Conséquence de cette raréfaction de l’offre : les cours s’envolent. Le 28 février au matin le prix de la tonne de blé sur Euronext avait pris 20 euros depuis le début de la guerre pour atteindre 310 euros, et le colza 30 euros (à 755 euros la tonne). Cette question de la dépendance de certains pays se pose également pour l’huile de tournesol dont l’Ukraine représente 50 % des exportations mondiales.
Des tensions sur l’huile de tournesol et les engrais
Les exportation d’huile de tournesol partent à 77 % vers l’Inde, l’Union européenne et la Chine. A elles deux, la Russie et l’Ukraine représentent 79 % des exportations mondiales d’huile de tournesol. Des tensions sont également à attendre sur les tourteaux de tournesol, utilisés dans les élevages de porcs et de volailles.
En outre, les marchés internationaux des engrais sont actuellement en forte tension, a expliqué Marc Zribi, relayant une récente analyse de IHS Market selon laquelle une nouvelle spirale haussière des prix est à craindre ainsi que leur raréfaction. La Russie représente en effet 16 % des échanges mondiaux d’engrais et jusqu’à 40 % des exportations de nitrate d’ammonium. Grand client, le Brésil pourrait rencontrer des difficultés pour sa prochaine campagne.

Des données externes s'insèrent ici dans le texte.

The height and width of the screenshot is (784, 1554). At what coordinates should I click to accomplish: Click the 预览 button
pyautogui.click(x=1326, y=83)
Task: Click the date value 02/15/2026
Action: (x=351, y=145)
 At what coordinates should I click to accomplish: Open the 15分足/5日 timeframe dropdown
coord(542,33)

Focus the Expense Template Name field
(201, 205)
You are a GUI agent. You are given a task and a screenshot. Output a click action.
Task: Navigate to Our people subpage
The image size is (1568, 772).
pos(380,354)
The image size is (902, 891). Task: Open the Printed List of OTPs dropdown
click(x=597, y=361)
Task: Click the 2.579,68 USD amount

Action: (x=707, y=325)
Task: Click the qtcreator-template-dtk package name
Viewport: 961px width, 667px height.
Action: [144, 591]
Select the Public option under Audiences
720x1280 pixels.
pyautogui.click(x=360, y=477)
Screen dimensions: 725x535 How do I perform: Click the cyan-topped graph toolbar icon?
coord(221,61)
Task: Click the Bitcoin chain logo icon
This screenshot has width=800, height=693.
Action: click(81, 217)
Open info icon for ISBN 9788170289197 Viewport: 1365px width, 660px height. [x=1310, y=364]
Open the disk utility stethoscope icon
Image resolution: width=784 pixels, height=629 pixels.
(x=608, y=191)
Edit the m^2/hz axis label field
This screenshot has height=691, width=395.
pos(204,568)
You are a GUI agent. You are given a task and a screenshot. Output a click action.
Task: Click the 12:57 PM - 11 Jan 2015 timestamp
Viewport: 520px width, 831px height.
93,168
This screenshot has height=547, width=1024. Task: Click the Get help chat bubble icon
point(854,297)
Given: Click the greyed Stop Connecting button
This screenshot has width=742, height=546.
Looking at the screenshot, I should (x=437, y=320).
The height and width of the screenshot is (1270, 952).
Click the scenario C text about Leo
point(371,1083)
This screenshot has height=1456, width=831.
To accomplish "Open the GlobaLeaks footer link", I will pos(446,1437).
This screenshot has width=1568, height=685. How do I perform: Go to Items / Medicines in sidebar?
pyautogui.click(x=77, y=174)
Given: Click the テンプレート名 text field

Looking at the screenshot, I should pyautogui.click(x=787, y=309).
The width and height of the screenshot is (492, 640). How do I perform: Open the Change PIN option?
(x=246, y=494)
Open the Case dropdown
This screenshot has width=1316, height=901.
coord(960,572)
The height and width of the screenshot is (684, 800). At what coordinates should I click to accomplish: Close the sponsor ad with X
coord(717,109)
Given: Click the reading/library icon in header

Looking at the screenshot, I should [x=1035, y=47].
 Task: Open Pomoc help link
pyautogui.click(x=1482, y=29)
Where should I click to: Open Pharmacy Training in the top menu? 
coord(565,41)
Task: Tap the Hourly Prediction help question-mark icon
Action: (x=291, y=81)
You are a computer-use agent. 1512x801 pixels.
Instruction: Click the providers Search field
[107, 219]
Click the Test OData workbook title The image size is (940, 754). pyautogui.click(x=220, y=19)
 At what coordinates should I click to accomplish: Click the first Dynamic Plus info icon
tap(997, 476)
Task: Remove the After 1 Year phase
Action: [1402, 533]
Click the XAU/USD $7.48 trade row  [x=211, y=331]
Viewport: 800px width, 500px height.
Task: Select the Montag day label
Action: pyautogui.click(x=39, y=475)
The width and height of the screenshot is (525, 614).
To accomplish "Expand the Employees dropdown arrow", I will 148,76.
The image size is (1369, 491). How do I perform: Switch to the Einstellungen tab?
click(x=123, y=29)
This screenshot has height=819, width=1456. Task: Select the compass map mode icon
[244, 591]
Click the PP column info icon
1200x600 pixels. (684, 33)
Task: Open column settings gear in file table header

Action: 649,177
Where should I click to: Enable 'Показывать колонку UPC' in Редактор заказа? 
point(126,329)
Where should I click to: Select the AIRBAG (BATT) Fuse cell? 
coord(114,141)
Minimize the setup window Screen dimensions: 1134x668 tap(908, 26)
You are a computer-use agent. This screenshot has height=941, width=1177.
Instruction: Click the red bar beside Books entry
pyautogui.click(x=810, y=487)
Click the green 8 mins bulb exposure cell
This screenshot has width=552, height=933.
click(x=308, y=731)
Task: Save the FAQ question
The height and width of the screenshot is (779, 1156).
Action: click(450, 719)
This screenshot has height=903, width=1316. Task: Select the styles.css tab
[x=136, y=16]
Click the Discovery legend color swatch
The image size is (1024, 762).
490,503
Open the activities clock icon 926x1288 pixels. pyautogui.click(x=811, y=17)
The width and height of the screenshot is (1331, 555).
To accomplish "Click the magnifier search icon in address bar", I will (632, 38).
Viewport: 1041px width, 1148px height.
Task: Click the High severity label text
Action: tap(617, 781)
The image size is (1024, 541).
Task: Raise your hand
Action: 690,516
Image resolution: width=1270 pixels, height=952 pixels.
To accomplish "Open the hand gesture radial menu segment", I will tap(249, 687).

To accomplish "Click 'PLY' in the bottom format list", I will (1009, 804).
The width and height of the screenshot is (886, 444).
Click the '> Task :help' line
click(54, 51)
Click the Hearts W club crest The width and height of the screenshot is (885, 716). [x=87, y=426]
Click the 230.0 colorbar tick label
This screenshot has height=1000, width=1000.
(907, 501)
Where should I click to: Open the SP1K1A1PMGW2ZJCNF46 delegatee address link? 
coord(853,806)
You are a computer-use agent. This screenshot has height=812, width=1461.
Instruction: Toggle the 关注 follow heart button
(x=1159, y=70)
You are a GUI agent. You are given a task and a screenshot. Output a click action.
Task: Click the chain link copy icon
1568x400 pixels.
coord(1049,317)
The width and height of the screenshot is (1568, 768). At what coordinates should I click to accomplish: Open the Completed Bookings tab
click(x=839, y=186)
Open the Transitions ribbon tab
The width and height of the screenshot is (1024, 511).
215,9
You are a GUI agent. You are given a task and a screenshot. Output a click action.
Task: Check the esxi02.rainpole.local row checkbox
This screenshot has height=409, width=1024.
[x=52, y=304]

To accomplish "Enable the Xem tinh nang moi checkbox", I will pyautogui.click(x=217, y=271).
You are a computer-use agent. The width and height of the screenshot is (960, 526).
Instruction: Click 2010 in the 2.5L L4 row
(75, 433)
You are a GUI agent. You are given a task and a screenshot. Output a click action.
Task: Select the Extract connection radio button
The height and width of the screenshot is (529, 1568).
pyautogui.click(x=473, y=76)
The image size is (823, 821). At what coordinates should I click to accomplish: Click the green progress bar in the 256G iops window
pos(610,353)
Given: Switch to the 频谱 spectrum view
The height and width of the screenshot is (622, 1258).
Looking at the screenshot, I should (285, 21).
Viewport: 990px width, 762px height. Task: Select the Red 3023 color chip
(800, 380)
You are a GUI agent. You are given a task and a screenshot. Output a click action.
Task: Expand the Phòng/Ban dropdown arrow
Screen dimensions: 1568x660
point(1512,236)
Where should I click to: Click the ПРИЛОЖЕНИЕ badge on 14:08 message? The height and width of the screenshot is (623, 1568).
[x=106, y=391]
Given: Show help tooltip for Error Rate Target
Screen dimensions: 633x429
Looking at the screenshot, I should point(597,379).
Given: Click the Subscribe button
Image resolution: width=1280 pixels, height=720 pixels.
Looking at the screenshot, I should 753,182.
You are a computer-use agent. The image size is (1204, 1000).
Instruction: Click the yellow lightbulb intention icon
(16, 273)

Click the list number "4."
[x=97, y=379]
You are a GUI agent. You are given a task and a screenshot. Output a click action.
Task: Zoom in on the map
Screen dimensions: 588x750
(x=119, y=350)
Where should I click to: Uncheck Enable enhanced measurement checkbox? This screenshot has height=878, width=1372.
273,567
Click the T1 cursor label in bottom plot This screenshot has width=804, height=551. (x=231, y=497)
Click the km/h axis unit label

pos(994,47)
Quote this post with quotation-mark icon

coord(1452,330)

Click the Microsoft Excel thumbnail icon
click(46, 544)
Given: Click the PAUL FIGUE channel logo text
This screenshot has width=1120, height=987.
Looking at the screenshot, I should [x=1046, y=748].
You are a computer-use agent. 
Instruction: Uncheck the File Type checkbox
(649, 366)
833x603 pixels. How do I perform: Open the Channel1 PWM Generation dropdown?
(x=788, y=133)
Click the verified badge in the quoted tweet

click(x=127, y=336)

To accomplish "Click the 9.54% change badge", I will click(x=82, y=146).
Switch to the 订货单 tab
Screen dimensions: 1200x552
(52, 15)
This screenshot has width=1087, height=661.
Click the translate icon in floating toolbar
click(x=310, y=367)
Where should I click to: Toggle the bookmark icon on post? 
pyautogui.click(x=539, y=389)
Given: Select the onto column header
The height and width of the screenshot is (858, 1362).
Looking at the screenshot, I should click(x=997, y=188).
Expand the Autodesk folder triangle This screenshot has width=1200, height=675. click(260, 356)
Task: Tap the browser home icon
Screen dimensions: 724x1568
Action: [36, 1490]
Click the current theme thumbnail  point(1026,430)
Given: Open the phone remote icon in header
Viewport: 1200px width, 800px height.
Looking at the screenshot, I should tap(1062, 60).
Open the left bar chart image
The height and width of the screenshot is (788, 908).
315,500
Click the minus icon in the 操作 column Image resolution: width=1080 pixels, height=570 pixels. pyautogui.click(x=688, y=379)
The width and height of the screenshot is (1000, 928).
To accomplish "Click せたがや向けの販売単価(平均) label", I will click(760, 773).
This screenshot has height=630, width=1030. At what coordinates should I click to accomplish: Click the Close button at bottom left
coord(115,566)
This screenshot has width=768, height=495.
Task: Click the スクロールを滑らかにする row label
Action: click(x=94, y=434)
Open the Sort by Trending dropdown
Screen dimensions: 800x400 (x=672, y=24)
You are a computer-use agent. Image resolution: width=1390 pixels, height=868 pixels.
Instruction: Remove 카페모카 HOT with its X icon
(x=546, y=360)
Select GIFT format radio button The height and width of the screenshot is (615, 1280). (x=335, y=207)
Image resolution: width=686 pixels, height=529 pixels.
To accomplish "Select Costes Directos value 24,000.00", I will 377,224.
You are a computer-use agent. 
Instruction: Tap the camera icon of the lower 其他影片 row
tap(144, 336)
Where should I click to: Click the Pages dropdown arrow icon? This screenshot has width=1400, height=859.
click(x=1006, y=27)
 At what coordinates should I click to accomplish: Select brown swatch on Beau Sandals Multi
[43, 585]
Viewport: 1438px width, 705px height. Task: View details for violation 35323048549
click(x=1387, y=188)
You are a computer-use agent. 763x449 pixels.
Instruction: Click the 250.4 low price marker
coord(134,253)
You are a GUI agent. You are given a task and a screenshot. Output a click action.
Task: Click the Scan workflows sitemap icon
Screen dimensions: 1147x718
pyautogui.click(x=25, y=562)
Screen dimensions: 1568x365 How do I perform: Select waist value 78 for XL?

La Russie est également un acteur clé des engrais phosphatés et potassiques. Avec la Biélorussie, les deux pays réalisent eux seuls 40 % du commerce mondiale des engrais potassiques, indispensables à la culture de la canne à sucre et dont le Brésil est le premier acheteur. IHS Markit estime que les volumes achetés par ce pays ne pourraient être compensés par le Canada, l’Allemagne, Israël et la Jordanie. Au total, le Brésil, la Chine, l’Inde, l’Indonésie et les Etats-Unis représentent deux tiers des importations mondiales de potasse.